### Exercise set
(a) Answer these questions from the essay on Sunnyside:
(i) In the running gag, what place does Chaplin take in the Chaplin lookalike competition?
(ii) Which other person has the same joke been attributed to?
(iii) In the starring line-up, how is Mary Pickford cast?
(b) Transcribe everything in the essay on Sunnyside from "It’s a familiar" down to "taken for granted.".

— Start Document —

Sunnyside I: Towards an American Myth

by stuart_evers on May 20, 2011

The Importance of Story in Sunnyside


In a narrative bursting with stories, fictions, verbal sleight-of-hand, deliberate lies and other debateable information, Glen David Gold’s Sunnyside has a very strained relationship with its own truth and reality. There are so many examples, large moments and set plays which explore this – and which I will investigate later – but to me the crux of Sunnyside is expressed in a small running gag: that of Chaplin himself entering a Chaplin lookalike competition, and only coming in fourth.

It’s a familiar joke –an urban legend that has also been attributed to Elvis Presley, amongst others  – and one that perfectly encapsulates the problem that so many of the characters in the novel face: they don’t really know who they are; and more importantly, they don’t know how they portray themselves to others. They are stitched together from uncertain memories, false information and a diet of lies: whether that be from parents, the government or from the cinema. All they have are their stories and, just as in the result of Chaplin’s lookalike contest, nothing is to be taken for granted.

Gold unnerves us with  this lack of certainty as early as the preliminary pages of the book. The quotation that greets us – I was loved, Mary Pickford – is immediately subverted by her being cast in the starring line-up as “an enemy”.  These are clues that point to the myriad delusions that befall America, including the umpteen sightings of Chaplin on the same day, seemingly a whole nation experiencing something impossible, and yet still believing it. As Gold himself puts it: “Such is the nature of the inexplicable that, as long as it does not involve money, it can be ignored.”

— End Document —
— Start Material shown —

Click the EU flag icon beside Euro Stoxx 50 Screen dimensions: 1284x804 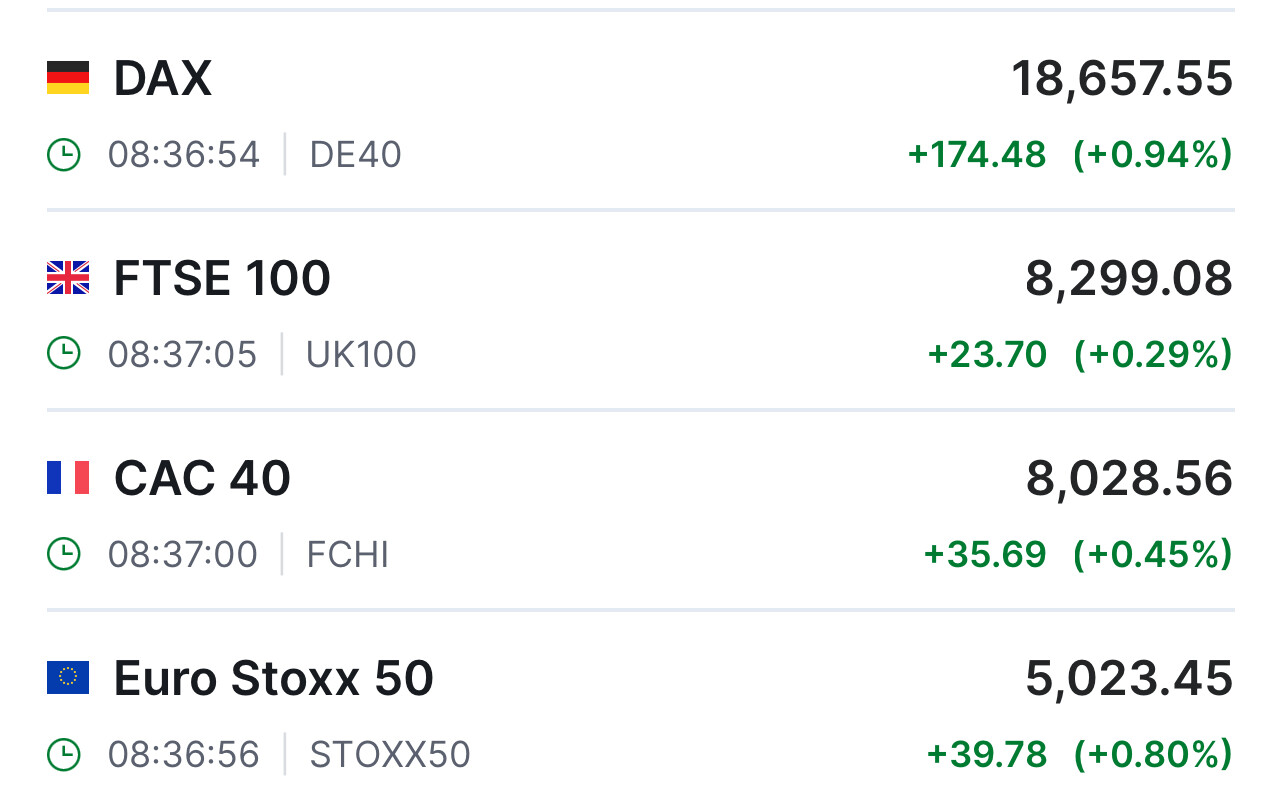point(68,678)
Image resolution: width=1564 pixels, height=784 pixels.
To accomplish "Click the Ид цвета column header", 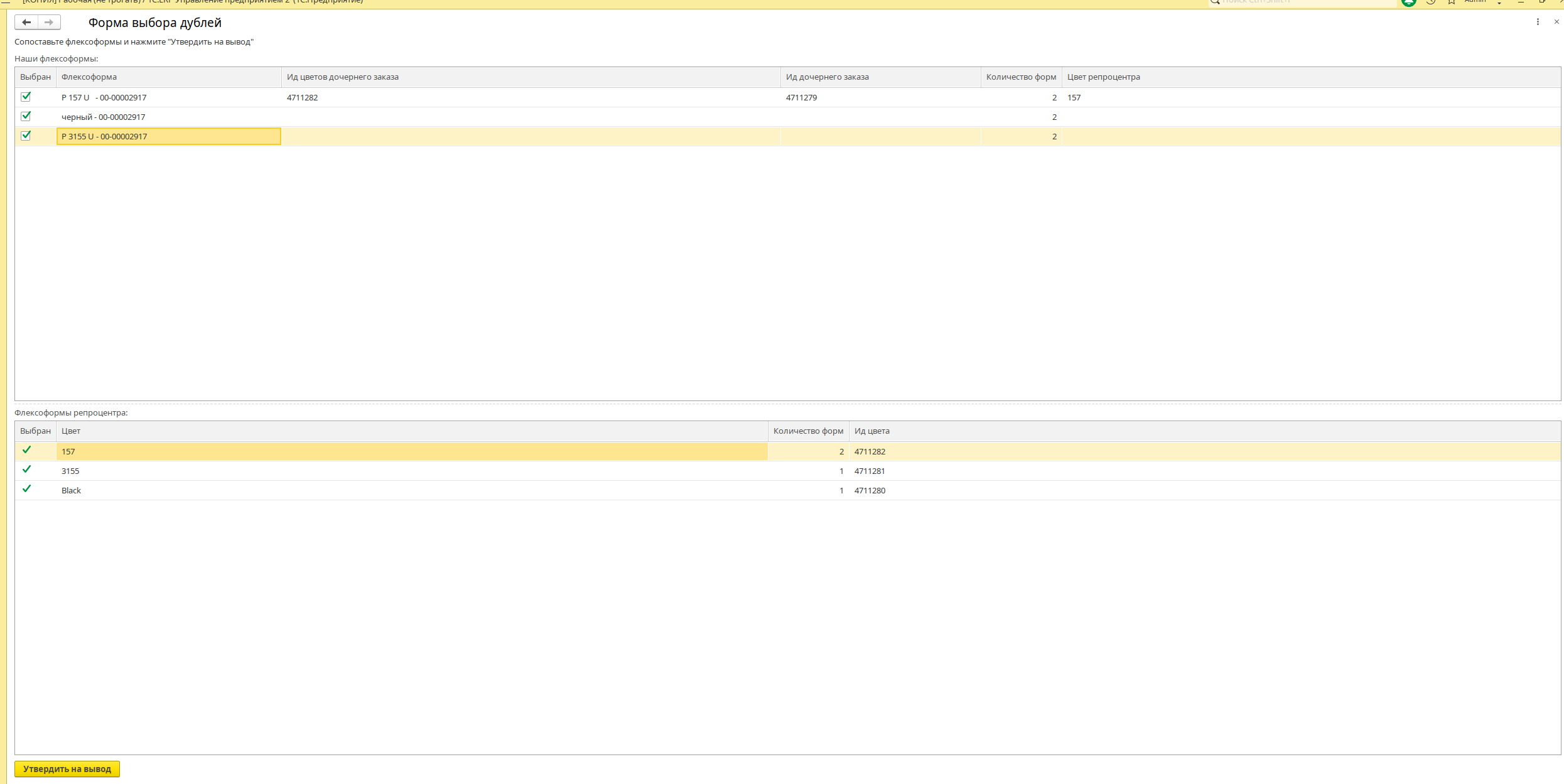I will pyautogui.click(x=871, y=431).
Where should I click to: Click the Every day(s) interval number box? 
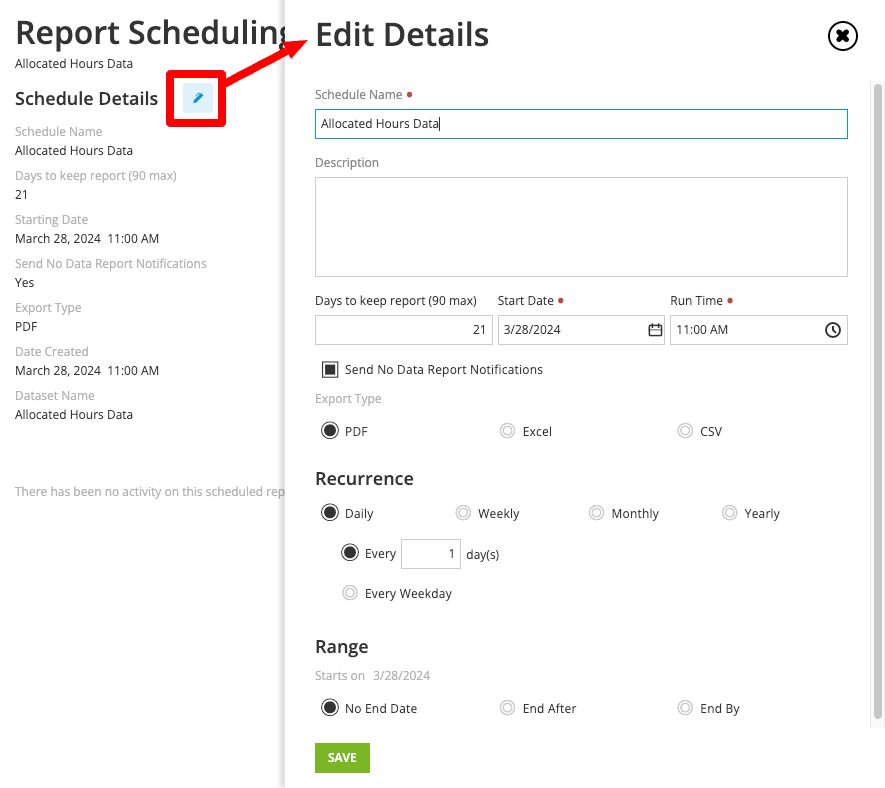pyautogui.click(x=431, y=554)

— End Material shown —

### Solutions for each task
(a)
(i) Fourth.
(ii) Elvis Presley.
(iii) As "an enemy."

(b)
It’s a familiar joke –an urban legend that has also been attributed to Elvis Presley, amongst others  – and one that perfectly encapsulates the problem that so many of the characters in the novel face: they don’t really know who they are; and more importantly, they don’t know how they portray themselves to others. They are stitched together from uncertain memories, false information and a diet of lies: whether that be from parents, the government or from the cinema. All they have are their stories and, just as in the result of Chaplin’s lookalike contest, nothing is to be taken for granted.